Corriere della Sera, 17 novembre 2016
Il rifiuto di Bob Dylan che non ritirerà il Nobel
Bob Dylan non andrà a ritirare dalle mani del re di Svezia il premio Nobel per la Letteratura. «Impegni presi in precedenza», si è limitato a dire il cantautore, anche se il suo tour finisce la prossima settimana. L’Accademia di Stoccolma incassa: «Non sarebbe il primo a non venire alla consegna».
come direbbe lui, siamo Tangled Up in Blue, cioè tormentati dalla tristezza. In dicembre a Stoccolma fa freddo – forse come quando a Manhattan soffia il vento, c’è neve dovunque e ci si congela fino alle ossa ( Talkin’ New York ) – ma non è questa una buona ragione per restare a casa, parlando di «altri impegni», invece di andare a ritirare il Nobel per la Letteratura. Bob Dylan ci ha traditi. Non è solo un problema di correttezza e, perché no, di educazione.
Evitiamo l’elogio dell’ombra: non c’è niente di seduttivo, di misterioso o di romantico nel restare nascosti, nel negare il proprio volto al mondo. Soprattutto per chi è, comunque, Forever Young. È troppo tardi per dire: datelo allora a Leonard Cohen. Lui si sarebbe tolto sicuramente il cappello grigio in segno di riconoscenza. I’m Your Man, avrebbe detto, prima di conquistare anche Stoccolma.

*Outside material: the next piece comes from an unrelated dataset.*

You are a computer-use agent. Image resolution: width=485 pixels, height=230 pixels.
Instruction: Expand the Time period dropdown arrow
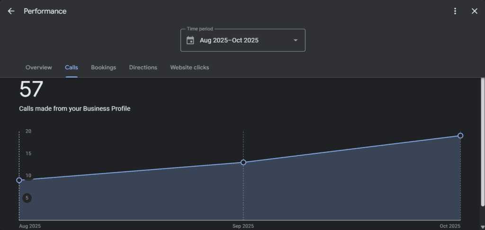pos(296,40)
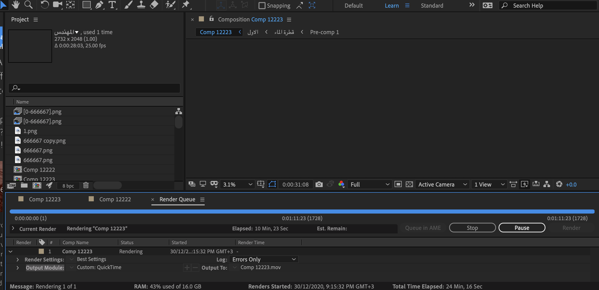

Non tutti (soprattutto alcuni scrittori-scrittori) hanno condiviso l’assegnazione del massimo riconoscimento delle lettere a un genio della musica. Invidie, gelosie? Certo, Just Like a Woman non sarebbe quel capolavoro che è senza il ruggito in sordina che spezza a metà le strofe, il brivido che precede il pianto immaginario di una strana regina dei sogni che «finge come una donna» e poi «scoppia in lacrime come una bambina». Ma i versi di Dylan, anche letti su un foglio di carta, sono un viaggio incredibile nell’inferno della fantasia. Meritano qualsiasi premio.
Accettare un invito (che non doveva essere respinto) voleva dire però rispondere alla sfida delle sole parole. Questo è probabilmente il nocciolo della questione. Sarebbe stato il momento di spiegare: forse una cosa quasi impossibile per chi è posseduto dal demone di dilaniare e rendere irriconoscibile il proprio lavoro. Ma anche un uomo oscuro, introverso e solitario come V.S. Naipaul si convinse a parlare (vestito di nero, un cravattone bordeaux ) al cospetto degli accademici svedesi. Imbarazzato e intimidito, confessò, «perché tutto quello che vale di me è nei miei libri». Ci poteva provare anche Dylan. In fondo ha già scritto My Back Pages. E noi lo avremmo ascoltato.